24 декабря 1954 года, четверг
За окном падал снег, близились новогодние праздники, москвичи суетились, сновали по магазинам, загодя запасаясь вкусненьким, отыскивая незамысловатые новогодние подарки. По вечерам улицы бурлили, у витрин толпился народ, в общественном транспорте — битком, а днем — ни души, все на работе.

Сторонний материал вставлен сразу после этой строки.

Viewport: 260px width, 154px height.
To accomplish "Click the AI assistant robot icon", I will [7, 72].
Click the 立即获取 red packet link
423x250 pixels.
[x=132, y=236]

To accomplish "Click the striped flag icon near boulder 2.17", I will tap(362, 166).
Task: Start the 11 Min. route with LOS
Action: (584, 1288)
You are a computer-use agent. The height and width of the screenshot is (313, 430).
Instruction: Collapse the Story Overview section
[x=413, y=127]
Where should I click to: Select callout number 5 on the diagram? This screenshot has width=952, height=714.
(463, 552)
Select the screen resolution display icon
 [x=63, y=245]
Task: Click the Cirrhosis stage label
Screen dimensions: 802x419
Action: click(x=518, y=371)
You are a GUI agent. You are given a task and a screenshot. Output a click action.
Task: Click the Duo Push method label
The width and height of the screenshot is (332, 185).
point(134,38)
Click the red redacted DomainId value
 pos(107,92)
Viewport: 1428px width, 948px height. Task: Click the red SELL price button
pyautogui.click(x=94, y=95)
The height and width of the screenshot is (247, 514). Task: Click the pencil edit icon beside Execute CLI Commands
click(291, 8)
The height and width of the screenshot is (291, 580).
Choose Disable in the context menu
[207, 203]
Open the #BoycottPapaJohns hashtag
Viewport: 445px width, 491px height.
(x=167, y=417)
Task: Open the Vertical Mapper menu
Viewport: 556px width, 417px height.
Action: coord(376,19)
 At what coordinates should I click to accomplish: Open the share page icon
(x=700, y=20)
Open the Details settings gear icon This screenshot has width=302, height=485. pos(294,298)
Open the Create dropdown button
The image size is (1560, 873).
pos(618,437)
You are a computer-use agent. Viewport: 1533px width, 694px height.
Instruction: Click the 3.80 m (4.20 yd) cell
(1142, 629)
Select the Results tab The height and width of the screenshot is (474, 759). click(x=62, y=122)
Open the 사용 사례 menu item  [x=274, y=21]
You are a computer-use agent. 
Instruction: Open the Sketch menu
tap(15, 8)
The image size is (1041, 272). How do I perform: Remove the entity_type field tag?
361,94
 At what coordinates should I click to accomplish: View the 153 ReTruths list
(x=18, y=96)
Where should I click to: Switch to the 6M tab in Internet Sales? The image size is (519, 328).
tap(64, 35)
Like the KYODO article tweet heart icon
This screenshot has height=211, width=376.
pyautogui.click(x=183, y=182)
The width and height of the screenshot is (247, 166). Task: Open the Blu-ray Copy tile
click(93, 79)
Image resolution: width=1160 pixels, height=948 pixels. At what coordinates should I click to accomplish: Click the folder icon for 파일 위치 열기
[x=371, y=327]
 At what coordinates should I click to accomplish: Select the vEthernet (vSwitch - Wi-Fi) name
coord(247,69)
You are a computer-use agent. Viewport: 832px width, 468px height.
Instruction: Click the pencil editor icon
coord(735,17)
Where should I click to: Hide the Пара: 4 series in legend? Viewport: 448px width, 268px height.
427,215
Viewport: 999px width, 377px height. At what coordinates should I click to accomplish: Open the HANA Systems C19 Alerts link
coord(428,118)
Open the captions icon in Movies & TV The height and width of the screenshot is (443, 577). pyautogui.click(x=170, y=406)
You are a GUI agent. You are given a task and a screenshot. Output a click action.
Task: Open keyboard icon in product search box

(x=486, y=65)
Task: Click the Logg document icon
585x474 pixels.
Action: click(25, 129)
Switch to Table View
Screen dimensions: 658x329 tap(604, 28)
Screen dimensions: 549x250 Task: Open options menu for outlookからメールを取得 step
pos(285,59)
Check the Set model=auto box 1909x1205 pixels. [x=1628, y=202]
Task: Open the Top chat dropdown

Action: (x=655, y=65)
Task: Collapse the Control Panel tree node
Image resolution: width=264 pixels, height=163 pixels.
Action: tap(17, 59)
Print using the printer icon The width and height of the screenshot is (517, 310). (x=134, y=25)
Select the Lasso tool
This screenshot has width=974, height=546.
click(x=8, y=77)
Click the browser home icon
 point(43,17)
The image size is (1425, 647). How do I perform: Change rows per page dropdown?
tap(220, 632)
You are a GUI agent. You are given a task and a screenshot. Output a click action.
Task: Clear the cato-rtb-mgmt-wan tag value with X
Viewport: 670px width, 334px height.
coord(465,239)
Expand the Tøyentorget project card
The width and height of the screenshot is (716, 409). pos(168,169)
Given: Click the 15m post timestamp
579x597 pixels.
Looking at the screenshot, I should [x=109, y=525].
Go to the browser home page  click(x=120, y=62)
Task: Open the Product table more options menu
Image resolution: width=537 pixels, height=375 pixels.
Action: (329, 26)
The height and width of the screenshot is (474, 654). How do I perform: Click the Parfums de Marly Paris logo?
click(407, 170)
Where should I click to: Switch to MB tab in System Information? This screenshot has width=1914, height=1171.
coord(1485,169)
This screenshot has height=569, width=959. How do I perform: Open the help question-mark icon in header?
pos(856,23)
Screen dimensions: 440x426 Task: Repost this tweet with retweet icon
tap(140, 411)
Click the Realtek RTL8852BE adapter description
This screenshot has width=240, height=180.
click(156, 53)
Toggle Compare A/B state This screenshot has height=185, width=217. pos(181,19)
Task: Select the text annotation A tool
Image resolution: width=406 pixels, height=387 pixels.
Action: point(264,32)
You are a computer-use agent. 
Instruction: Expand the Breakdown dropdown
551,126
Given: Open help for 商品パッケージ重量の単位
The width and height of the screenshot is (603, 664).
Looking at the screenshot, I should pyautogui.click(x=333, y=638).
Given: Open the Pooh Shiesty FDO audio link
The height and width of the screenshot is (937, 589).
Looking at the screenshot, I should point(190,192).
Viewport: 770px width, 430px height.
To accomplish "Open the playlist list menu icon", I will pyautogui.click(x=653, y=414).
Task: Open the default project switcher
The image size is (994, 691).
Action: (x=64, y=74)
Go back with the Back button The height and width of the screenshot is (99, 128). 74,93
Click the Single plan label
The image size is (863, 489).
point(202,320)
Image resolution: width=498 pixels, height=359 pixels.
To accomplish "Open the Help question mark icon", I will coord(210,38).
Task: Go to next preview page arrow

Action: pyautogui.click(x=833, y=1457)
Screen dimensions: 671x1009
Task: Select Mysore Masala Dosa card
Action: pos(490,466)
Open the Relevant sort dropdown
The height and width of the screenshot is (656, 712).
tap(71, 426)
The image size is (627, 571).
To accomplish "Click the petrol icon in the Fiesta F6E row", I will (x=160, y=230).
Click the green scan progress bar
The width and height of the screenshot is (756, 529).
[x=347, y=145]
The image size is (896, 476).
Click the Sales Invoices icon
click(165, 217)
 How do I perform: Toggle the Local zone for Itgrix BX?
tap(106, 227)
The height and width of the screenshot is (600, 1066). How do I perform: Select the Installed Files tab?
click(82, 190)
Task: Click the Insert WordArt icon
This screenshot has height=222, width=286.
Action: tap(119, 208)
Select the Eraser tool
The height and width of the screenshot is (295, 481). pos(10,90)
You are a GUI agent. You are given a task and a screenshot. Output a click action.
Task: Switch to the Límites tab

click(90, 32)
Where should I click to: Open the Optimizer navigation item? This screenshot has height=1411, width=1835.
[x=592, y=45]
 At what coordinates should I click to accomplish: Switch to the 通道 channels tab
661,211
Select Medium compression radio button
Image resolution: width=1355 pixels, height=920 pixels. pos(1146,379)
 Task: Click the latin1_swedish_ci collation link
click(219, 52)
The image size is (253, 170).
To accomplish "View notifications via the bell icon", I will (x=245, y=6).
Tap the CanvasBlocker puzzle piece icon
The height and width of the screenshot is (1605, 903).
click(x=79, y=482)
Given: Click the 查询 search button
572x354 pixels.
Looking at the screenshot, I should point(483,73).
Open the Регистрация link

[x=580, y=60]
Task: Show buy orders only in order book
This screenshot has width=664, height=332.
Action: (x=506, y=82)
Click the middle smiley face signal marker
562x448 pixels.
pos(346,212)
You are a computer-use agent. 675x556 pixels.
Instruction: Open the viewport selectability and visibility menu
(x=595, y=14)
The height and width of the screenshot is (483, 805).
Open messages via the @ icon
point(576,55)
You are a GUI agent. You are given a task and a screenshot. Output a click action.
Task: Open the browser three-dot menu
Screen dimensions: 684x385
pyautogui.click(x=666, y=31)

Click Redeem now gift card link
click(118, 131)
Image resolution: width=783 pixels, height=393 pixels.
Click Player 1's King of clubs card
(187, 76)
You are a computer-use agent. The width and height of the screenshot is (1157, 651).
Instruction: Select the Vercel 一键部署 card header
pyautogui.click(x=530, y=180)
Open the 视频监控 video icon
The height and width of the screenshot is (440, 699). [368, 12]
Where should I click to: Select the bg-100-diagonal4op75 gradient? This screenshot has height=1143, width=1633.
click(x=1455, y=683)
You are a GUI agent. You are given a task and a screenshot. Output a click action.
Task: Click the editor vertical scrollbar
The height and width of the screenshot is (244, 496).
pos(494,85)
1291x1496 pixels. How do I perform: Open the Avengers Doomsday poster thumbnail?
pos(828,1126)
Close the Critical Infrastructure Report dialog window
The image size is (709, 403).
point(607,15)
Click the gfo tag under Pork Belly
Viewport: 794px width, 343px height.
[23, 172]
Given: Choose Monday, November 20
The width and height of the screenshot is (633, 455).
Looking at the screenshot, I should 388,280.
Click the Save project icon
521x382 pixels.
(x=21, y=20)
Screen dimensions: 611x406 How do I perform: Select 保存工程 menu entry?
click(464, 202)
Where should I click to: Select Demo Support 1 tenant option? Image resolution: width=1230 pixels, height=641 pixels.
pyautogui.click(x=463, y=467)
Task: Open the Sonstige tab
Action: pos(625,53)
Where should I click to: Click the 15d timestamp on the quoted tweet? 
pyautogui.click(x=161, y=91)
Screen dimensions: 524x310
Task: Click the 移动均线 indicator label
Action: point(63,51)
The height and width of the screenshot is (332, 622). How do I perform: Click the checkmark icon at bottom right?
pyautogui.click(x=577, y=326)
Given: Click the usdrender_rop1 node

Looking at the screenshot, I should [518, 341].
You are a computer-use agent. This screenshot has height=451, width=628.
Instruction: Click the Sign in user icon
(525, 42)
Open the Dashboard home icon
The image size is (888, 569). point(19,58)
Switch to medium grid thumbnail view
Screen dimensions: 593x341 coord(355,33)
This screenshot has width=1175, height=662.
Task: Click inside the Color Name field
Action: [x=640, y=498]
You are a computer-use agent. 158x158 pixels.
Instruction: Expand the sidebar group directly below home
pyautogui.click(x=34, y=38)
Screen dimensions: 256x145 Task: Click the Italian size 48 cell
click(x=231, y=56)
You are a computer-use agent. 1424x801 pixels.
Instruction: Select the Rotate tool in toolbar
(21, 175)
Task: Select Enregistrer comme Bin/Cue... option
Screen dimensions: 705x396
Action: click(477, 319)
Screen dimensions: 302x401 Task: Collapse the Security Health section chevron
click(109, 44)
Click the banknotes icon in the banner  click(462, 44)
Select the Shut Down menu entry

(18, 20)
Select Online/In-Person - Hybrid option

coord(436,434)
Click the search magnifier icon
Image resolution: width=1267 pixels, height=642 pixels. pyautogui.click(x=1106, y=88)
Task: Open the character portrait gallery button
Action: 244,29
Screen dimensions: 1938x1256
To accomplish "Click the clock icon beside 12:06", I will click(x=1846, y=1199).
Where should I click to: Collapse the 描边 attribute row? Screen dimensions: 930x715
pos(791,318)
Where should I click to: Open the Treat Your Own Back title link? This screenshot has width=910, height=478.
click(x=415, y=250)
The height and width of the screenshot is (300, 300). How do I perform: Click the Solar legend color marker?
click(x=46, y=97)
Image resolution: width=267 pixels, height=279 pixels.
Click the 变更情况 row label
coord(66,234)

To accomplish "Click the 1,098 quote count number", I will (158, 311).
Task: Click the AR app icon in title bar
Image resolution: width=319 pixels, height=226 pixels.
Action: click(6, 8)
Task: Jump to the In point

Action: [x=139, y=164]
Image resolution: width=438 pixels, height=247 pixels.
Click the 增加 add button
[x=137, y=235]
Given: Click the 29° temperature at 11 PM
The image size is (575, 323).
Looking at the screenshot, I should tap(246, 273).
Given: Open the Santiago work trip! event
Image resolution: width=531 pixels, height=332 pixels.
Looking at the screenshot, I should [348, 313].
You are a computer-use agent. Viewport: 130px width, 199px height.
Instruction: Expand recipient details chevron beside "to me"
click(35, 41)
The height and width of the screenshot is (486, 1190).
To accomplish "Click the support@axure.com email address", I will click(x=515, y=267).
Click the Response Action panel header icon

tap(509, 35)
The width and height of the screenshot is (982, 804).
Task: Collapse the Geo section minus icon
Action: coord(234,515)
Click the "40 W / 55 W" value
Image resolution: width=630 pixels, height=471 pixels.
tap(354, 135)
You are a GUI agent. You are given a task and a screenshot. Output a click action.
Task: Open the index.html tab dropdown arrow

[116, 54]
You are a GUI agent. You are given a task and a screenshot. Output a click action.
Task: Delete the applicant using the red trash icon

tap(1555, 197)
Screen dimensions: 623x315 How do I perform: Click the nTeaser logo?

Хрущев открыл заседание Президиума Центрального Комитета, последнее в этом году. Не успели разложить перед собой бумаги, как Каганович хлопнул по столу:
— В магазинах очереди, не протолкнуться! — резко начал он. — Товарищ Маленков, как вы это объясните?! Вы больше года председатель Совмина, а страна живет хуже и хуже?!
— Мы действуем по установленному плану, — отозвался Маленков.
— Да вы не по плану, вы, извиняюсь, через жопу действуете! Я справку прочел, катастрофические показатели по снабжению! Что люди на Новый год есть будут? — Лазарь Моисеевич с неприязнью смотрел на председателя правительства, взгляд у него был тяжелый, бычий. Большие вытаращенные глаза, если он всматривался в человека, становились еще больше.
— Я не готовил этот вопрос. Сегодня речь идет об усилении работы милиции и госбезопасности. Нарушаем регламент! — повысил голос Георгий Максимилианович.
— Я товарища Кагановича поддерживаю, — вступил в дискуссию Молотов. — Год закрываем, а позитивных сдвигов не видно, налицо промахи, огрехи, а может и катастрофа! Сельское хозяйство у нас не хозяйство, а яма бездонная, и народ полуголодный!
— За сельское хозяйство Хрущев брался, — выдохнул Маленков. На его лбу проступила испарина.